Yes I felt the urge to run my own game. Of course I couldn't use DaD's RPG for it, nor the Great Campaign Setting. So I went through my notes for something I could recycle. First off I found some rare paper-based notes for Port Manteau, or as my notes refered to it Port Marion.



Port Manteau was a setting I constructed around the rambling chat-rp threads from the Fortean Times message board back in the day I moderated them. It was a town based off of the famous Port Merion and the general backstory was inspired by the plot of the classic TV series The Prisoner. The inhabitants had all been imprisoned there by the Powers That Be because they were all digging too deeply into the real nature of the world. Of course it wasn't just the people who investigated the world's mysteries that were winding up there, the mysteries themselves were winding up on the Island of Forteana. After all the best way to keep those who love to investigate mysteries from escaping is to give them mysteries to investigate. Thus the sewers were full of Reptoids battling the local Bog Pygmies (or Lizard Men v. Goblins) and numerous other cryptoids, cryptids and crypts dotted the island. The God of Gambles ran the local casino and Chinese restaurant "Master Chow's"; the local Tailor was Sidney Stratton and Rodney the BarThing, the elder god of bar stewards, worked the bar at JW's and simultaneously the Trolls Head pub across the road. The town was 'ruled' by the Moderators, the wardens of the prison who were themselves prisoners, only prisoners powerful enough to leave under their own power and so were kept contained by the duty to police the island. They ruled from the Fortress of Fort high above the town upon the slopes of the Black Mountains. The Interdimnesional Moorland was desolate, marked only by the exposed fossils of dragons and giant; the lonely henge and the mysterious crater known only as Buttock's Hole. There was the deadly and impassable fire swamp, filled with Rodents of Unusual Size. The Fnord Fjord with Bog End, where lives civilised Bog Pygmies (or Halflings). The Templar Wood, dark, mysterious, wild and filled with ruins. Lastly lake Clovis, deep and foreboding with at least one lake monster, possibly more.

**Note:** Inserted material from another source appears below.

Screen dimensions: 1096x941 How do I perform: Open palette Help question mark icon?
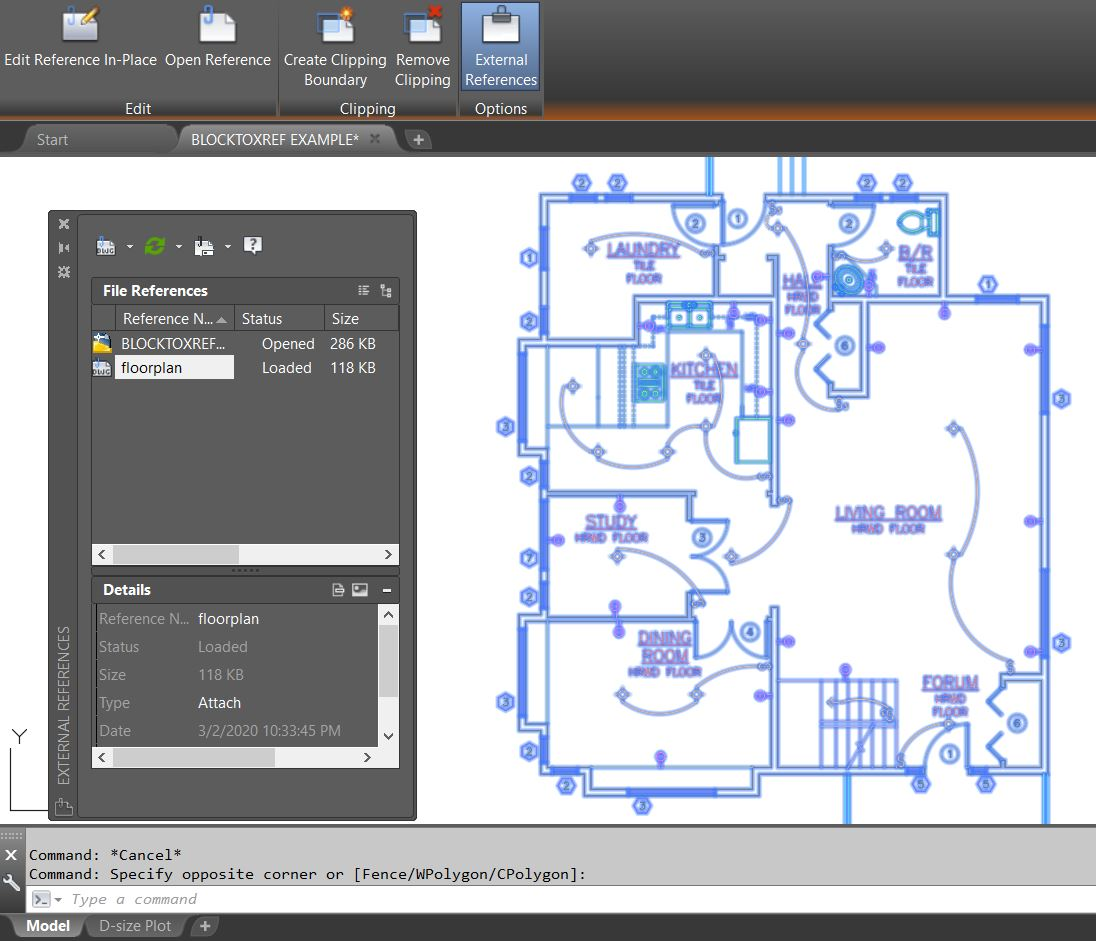253,246
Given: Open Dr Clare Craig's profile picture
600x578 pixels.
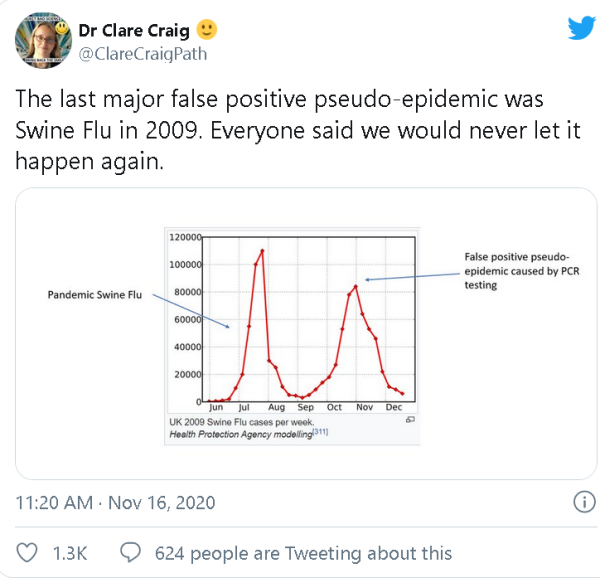Looking at the screenshot, I should pos(43,40).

While Port Manteau would make a lovely living sandbox setting I don't think I could do it justice. I also don't think it's OSR material unless, by OSR you mean Chill or the strange hybrid that the Chaosium system keeps wanting to collapse into. My notes suggest that my first choice was GURPS closely followed by an obscure system called Cosmic Syncronicity.

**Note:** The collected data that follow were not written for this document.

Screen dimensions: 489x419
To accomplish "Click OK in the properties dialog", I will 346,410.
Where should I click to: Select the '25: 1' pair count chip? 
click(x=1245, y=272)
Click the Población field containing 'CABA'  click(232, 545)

Then I found two little used locations for D&D. Firstly was Fort Flaime, a ruined fortress with a village within it's walls, no key and only the village was mapped. The players had rejected it as an adventure location, twice, and so I hadn't gone any further with it. Then there was the Ogre's Cairn. It was the first 3.x location I had created. It had its moments when I ran it through one time. The PC's had recruited it's signature monster, a Dragonne called "I" and I'd never felt like revisiting it.

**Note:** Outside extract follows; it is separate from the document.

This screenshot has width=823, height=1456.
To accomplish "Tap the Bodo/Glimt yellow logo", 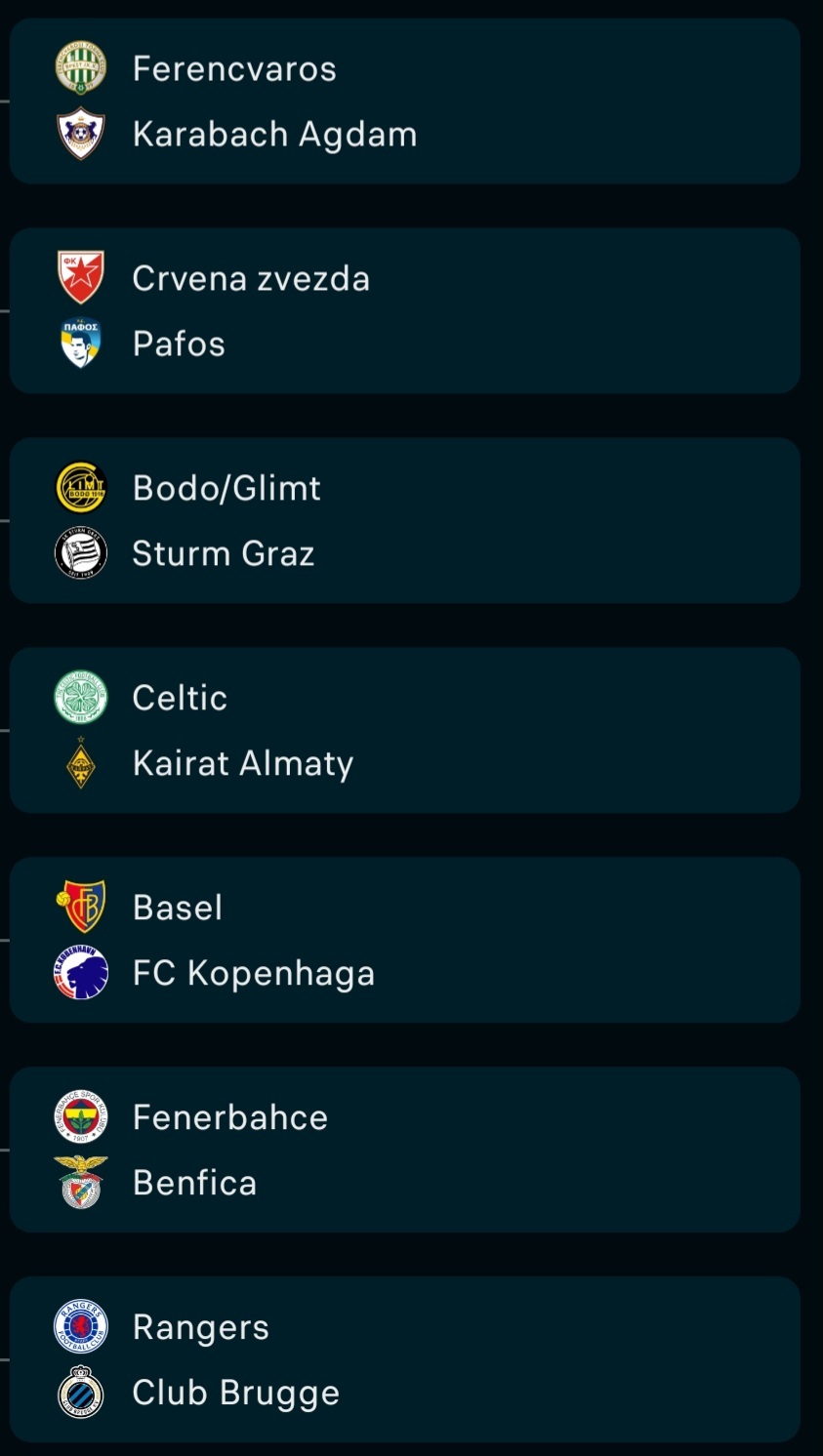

It struck me that if I put Fort Flaime on top of the Ogre's Cairn and connected the two locations directly I could build a modest Megadungeon with very little work. Of course I need to create a nearby town, Flaimehaven, but that was the work of about an hour (still need to work mapping it and Vornheim is not helping me as it did for the mapping the city for the Celestial Door and the southern city in the Great Campaign. Meh).

I'm nuts, are't I.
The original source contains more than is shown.